LANSING, Mich. — State Sens. Jim Runestad, and Ruth Johnson on Tuesday introduced legislation intended to require the Detroit Institute of Arts (DIA) and Detroit Zoo to comply with Michigan’s Freedom of Information Act and Michigan’s Open Meetings Act.
“With public funding, comes public accountability,” said Runestad, R-White Lake. “Voters in Macomb, Oakland, and Wayne counties contribute millions to the DIA and Detroit Zoological Society annually through their property taxes, making up a significant portion of the operating budgets for these institutions. It’s incumbent upon the Legislature to require that decisions made on taxpayer dollars are done in the open.”

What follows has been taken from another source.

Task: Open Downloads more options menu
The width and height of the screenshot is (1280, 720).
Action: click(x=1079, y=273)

Senate Bill 818, sponsored by Runestad, would expand the Open Meetings Act to include art institutions that receive tax dollars. Senate Bill 819, sponsored by Johnson, would make tax funded art institutions subject to the Freedom of Information Act.

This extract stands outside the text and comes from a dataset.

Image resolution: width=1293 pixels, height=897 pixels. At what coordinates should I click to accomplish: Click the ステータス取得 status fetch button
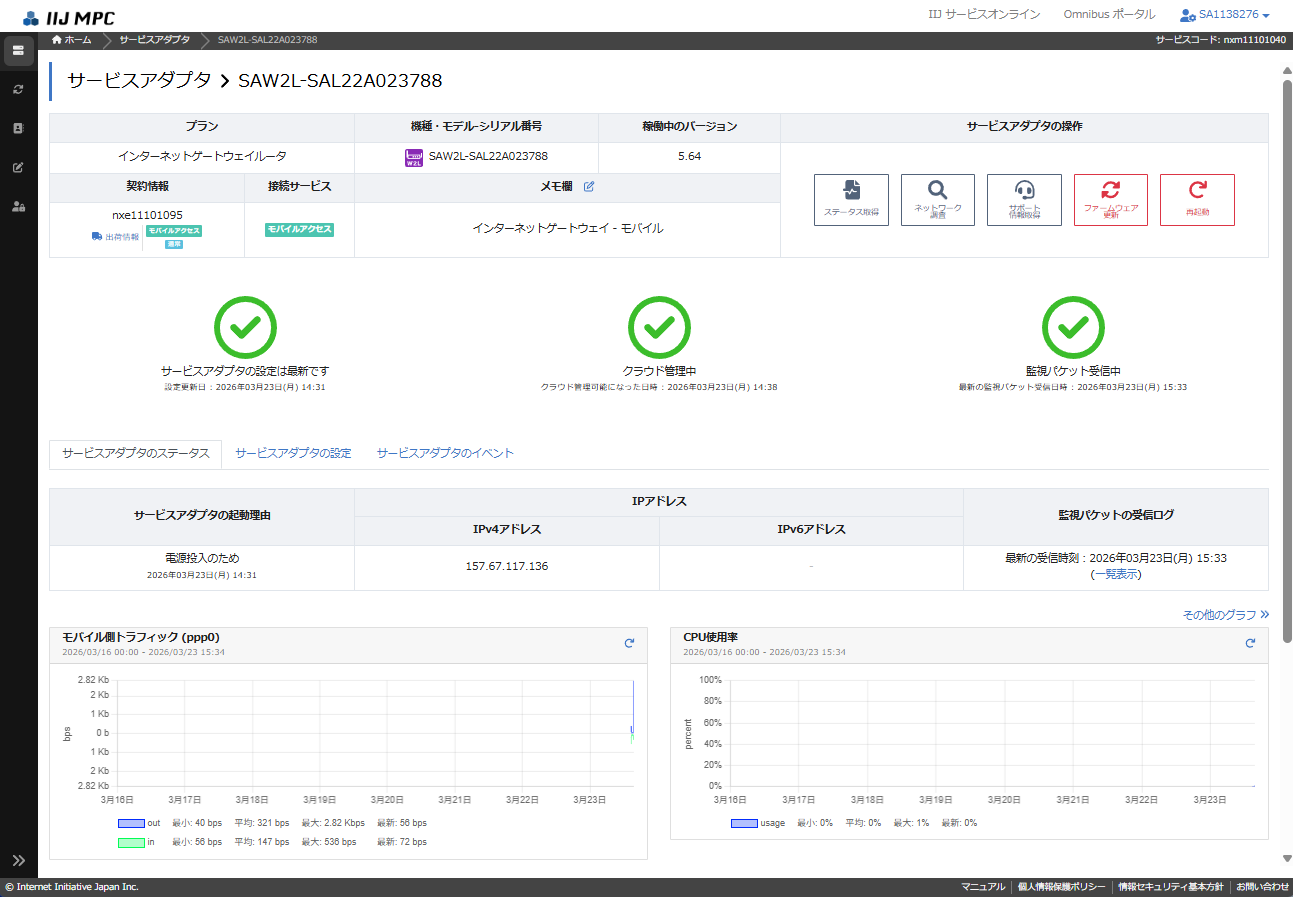(x=850, y=200)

“The DIA and the Detroit Zoo have an obligation to be transparent with taxpayers about how their money is being spent,” said Johnson, R-Holly. “Our bills would apply the same laws that other public bodies already follow and would make available for public review their financial dealings including contracts, loan agreements, staff reimbursements and travel expenditures.”
SBs 818 and 819 have been referred to the Senate Oversight Committee for further consideration.